Our paper deals with random projections as a data reduction technique for Bayesian regression. We have shown how projections can be applied to compress the columnspace of a given data matrix with only little distortion. The size of the reduced data set is independent of the number n of observations in the original data set. Therefore, subsequent computations can operate within time and space bounds that are also independent of n, regardless of which algorithm is actually used. While our focus was on MCMC and the No-U-Turn-Sampler in particular, we tried INLA as well and observed a considerable reduction in running time while achieving very similar results. However, our proposed reduction method is not limited to these approaches, making it highly flexible.

The presented embedding techniques allow for fast application to the data set and do not need the embedding matrices to be stored explicitly. Thus, only very little memory is needed while sketching the data. Furthermore, we have surveyed their useful properties when the computations are performed in sequential streaming as well as in distributed environments. These scenarios are highly desirable when dealing with Big Data (cf. Welling et al. 2014).

We consider the situation where the likelihood is modeled using standard linear regression with a Gaussian error term. We show that the likelihood is approximated within small error. Furthermore, if an arbitrary Gaussian distribution is used as prior distribution, the desired posterior distribution is also well approximated within small error. This includes the case of a uniform prior distribution over \(\mathbb {R}^d\), an improper, non-informative choice that is widely used (cf. Gelman et al. 2014). We also show the results to be \((1+O(\varepsilon ))\) approximations of the distributions of interest in the context of Bayesian linear regression. As the structure of both mean and variance is preserved up to small errors, approximate sufficient statistics for the posterior distributions are well-recovered. This gives the user all the information that is needed for Bayesian regression analysis.

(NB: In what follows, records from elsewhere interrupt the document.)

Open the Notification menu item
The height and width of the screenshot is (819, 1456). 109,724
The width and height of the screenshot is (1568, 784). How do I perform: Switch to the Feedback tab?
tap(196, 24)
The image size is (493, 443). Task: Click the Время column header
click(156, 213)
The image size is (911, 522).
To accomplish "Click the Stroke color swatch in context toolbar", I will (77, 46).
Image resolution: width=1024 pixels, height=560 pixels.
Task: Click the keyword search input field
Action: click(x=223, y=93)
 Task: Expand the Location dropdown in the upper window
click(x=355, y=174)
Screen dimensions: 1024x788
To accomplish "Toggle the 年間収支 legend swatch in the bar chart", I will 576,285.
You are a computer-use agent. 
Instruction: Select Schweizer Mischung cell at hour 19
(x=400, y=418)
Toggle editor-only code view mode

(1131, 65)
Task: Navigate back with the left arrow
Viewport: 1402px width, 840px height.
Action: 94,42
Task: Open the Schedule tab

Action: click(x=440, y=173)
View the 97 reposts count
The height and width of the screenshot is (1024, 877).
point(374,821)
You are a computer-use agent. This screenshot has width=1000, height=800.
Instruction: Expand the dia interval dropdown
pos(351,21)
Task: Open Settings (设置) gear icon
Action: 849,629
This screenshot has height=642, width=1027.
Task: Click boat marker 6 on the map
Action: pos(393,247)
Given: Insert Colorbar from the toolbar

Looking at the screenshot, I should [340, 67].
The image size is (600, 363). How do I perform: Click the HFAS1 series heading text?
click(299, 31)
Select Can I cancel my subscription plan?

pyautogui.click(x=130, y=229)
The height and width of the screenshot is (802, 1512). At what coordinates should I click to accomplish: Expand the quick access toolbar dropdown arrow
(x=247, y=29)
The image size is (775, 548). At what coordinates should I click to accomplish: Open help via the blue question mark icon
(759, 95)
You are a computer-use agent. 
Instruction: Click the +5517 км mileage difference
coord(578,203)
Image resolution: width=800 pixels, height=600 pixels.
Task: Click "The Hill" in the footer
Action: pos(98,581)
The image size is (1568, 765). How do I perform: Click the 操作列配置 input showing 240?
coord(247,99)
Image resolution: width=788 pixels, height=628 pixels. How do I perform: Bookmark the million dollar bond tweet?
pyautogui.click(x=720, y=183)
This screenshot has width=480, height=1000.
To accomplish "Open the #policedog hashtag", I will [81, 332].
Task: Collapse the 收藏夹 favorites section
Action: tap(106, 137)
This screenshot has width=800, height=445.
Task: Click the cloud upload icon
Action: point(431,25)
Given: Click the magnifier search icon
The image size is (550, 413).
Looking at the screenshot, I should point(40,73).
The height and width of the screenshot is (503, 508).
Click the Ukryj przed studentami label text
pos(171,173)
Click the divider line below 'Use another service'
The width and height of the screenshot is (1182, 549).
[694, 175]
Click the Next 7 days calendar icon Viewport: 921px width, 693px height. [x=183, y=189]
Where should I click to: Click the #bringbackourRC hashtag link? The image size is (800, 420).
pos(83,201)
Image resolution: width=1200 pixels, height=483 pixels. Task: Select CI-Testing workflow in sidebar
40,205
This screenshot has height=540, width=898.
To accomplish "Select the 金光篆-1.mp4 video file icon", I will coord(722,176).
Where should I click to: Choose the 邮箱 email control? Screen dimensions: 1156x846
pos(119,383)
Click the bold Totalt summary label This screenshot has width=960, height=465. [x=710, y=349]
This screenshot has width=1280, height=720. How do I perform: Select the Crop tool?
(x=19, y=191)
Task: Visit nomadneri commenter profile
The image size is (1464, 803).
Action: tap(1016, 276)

In our simulation experiments, we found that the approximation works well for simulated data sets. All three sketching methods we considered lead to results that are very similar to Bayesian regression on the full data set and the true underlying values. The running time for the MCMC analysis based on the sketches is independent of the number of observations n. The calculation of the embedding does depend on n, but requires little more time than the necessity of only reading the data. This is especially true when using the CW method. But for larger dimensions a CW embedding can be too large. In such a case, the denser SRHT construction also performs very well and is preferable because of its lower dependency on d. RAD has even lower dependency on d but takes considerably more time to calculate.

We have applied the methods to a bike sharing data set by Fanaee-T and Gama (2014). The approximation also works well on this real data example, giving very similar results to the original Bayesian regression, while adding little additional variation to the posterior distributions.

For future research, we would like to generalize our results to other classes of distributions for the likelihood and to more general priors. As a first step, we have used hierarchical models involving normal, Gamma and exponential distributions as hyperpriors. For normal and Gamma distributions, the results seem promising, whereas using exponential distributions seems more challenging. The recent results on frequentist \(\ell _p\) regression of Woodruff and Zhang (2013) might give rise to efficient streaming algorithms also in the Bayesian regression setting. Another interesting direction would be to consider Gaussian mixtures, since they allow to approximate any continuous distribution.

In real-world applications one might exhibit the domain-specific structure to further reduce the time and space bounds when these indicate that the data itself is of low rank or allows for sparse solution vectors.